On December 3, 2018, the Department of Homeland Security (DHS) published a proposed regulation in the Federal Register that would impose an internet-based registration requirement for cap subject H-1B petitions.

The proposal is very complex and contains a large number of technical amendments to the existing H-1B cap system. The pre-publication copy runs 139 pages on 8 by 11 paper, double spaced.

The stated intent of the proposal is to reduce costs and administrative burdens for both petitioners and the government.

Here are the key take-aways for employers planning to submit H -1B cap petitions for the upcoming government fiscal year.


This is a “proposed” regulation with a 30-day comment period. It is likely that hundreds of comments will be submitted.

USCIS plans to announce the opening of the first registration period as part of the publication of the final regulation but offers no estimate of when that might be.

We believe it will be extremely difficult for DHS to implement this registration process for the upcoming fiscal year. The internet-based registration process, described in more detail below, has yet to be developed. DHS also must evaluate all of the comments and obtain clearance for the final regulation from the Office of Management and Budget (OMB). That process typically takes 6-12 months after the publication of a proposed regulation.

But with this administration you never know.

Nevertheless, we recommend that our clients prepare H-1B cap petitions for filing on April 1 just as we have in past years..

How the Registration Process Will Work

Under the proposal, all petitioners (or their attorneys) must complete an online registration form on a platform to be developed and hosted at www.uscis.gov. DHS believes this can be managed using their existing software and hardware environment. The proposal cites the Department of Labor electronic filing system as an example of how an agency can effectively implement this type of system.

The registration period would be open for 14 calendar days immediately prior to April 1 each year. The public would receive 30 days prior notice of when the registration process will open. USCIS would monitor the number of filings. If more registrations are filed that the available slots, the registration would be closed and a lottery would be conducted similar to the current system.

If fewer registrations are received than the available slots (a highly unlikely scenario), the registration process would remain open and USCIS would monitor additional filings on a rolling basis. The registration process would be closed when the quota is met.

Unselected registrations would be held in reserve if it is determined that additional cap numbers are available.

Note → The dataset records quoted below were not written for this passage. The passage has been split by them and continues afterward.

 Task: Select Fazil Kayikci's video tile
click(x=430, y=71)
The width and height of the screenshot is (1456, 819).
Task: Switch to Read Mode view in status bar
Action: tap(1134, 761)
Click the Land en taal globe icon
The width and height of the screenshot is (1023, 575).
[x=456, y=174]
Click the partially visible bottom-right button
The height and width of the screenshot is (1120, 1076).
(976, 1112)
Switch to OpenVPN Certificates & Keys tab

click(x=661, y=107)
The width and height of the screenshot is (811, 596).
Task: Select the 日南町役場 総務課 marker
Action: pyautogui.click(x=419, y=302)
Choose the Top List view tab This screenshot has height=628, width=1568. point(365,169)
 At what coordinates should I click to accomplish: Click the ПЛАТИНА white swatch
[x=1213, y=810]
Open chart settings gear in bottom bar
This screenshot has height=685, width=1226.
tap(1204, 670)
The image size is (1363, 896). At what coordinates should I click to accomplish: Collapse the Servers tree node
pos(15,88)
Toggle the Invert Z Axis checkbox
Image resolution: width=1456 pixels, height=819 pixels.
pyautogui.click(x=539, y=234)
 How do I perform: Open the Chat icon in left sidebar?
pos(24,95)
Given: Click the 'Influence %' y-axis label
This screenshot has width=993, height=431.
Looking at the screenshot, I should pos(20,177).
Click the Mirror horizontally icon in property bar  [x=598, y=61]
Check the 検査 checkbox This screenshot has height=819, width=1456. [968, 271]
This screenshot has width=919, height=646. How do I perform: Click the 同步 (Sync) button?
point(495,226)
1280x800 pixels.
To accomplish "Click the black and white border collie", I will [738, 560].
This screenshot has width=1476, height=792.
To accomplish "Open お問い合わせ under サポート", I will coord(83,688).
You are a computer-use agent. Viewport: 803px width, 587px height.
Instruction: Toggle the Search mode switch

Information that must be submitted in the registration process will include, but not be limited to, the following:

  1. Employer’s name, EIN, and address.
  2. Employer’s authorized representative’s contact information.
  3. Beneficiary’s name, date of birth, country of birth, country of citizenship, gender and passport number.
  4. Whether the beneficiary has an advanced U.S. degree.
  5. Contact information for the employer’s attorney or other authorized representative.

Only those employers whose registration is selected in the lottery will be eligible to file their H-1B cap petition with USCIS. An employer may file only one registration for a foreign national in each fiscal year. Substitution of beneficiaries in selected registrations will not be permitted. The employer must attest that it intends to file an H-1B petition for the beneficiary if the registration application is selected. DHS will do data mining to identify employers who may be attempting to flood the system with non-meritorious filings or otherwise engage in fraud or abuse.

Employers whose registration is selected will have a 60-day window in which it must file the H-1B cap petition. Failure to file within the 60-day period will result in the rejection or denial of a late-filed petition, and the approved registration would also be void.

DHS proposes to “stagger” the 60 day filing windows to balance its workload. DHS plans to have filing windows of April 1-May 31, May 1- June 30, and so on.

 Attorney Representation

Attorneys would be required to file a single G-28 electronically once per fiscal year for each employer they represent that will be filing registration applications for H-1B cap petitions. A paper G-28 would still be required with each H-1B cap petition that is filed after selection in the lottery.

Change to the Counting Methodology

Under the current system, USCIS conducts the advanced U.S. degree lottery (20,000 spots) first with unselected petitions spilling down to the regular cap (65,000 spots) lottery. USCIS proposes to reverse the order of conducting the lottery. In the future, the regular lottery would be conducted first with all registrations participating in the lottery. When the regular cap is filled all remaining advanced degree petition registrations would participate in the advanced U.S. degree lottery.

USCIS believes the change will result in more advanced U.S. degree petitions being selected overall.